┌────────

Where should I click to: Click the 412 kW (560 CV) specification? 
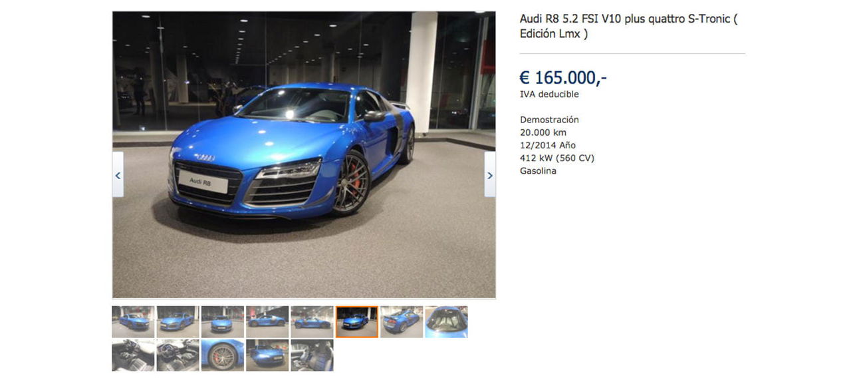557,158

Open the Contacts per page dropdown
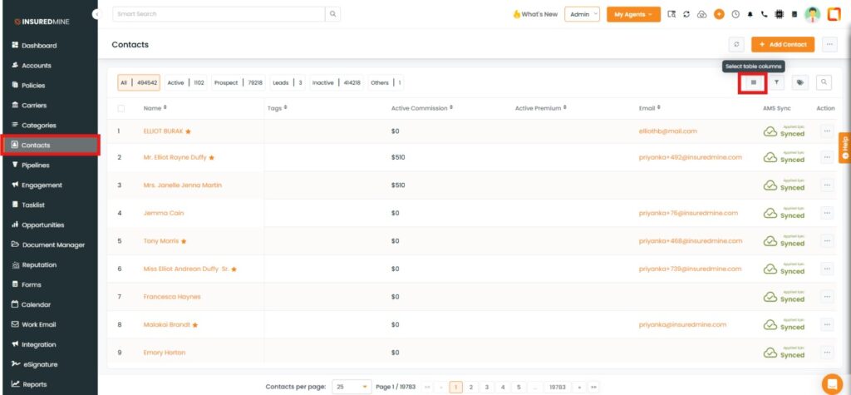(x=352, y=387)
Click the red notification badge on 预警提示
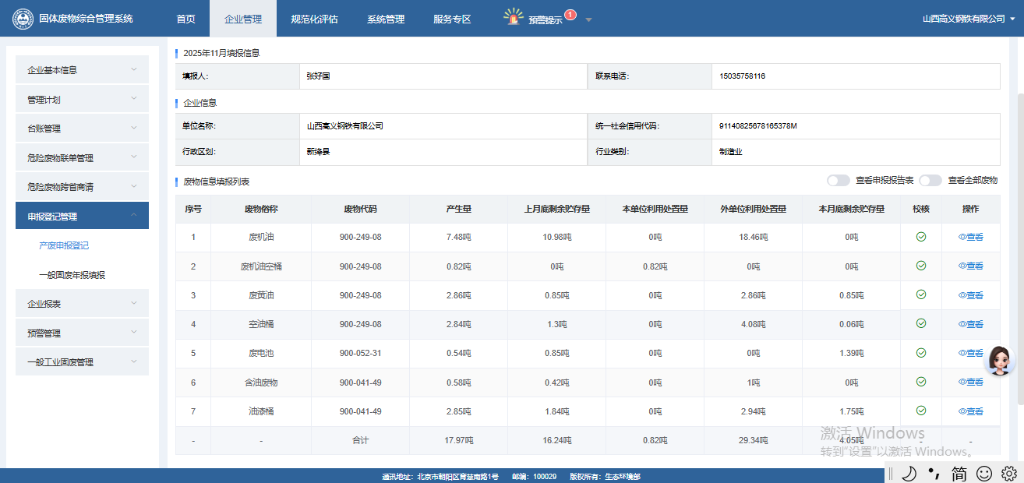The width and height of the screenshot is (1024, 483). (570, 14)
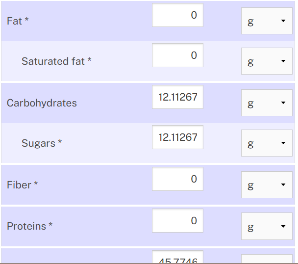Click the Proteins row label
Viewport: 298px width, 264px height.
click(x=29, y=226)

└────────

Produce an exact copy of the lines from the line containing "Open the Contacts per page dropdown" to the end of the material, both ends included, and omit every picture.

== Problem solution ==
Open the Contacts per page dropdown
(x=352, y=387)
Click the red notification badge on 预警提示
The width and height of the screenshot is (1024, 483). (570, 14)
Click the Proteins row label
Viewport: 298px width, 264px height.
click(x=29, y=226)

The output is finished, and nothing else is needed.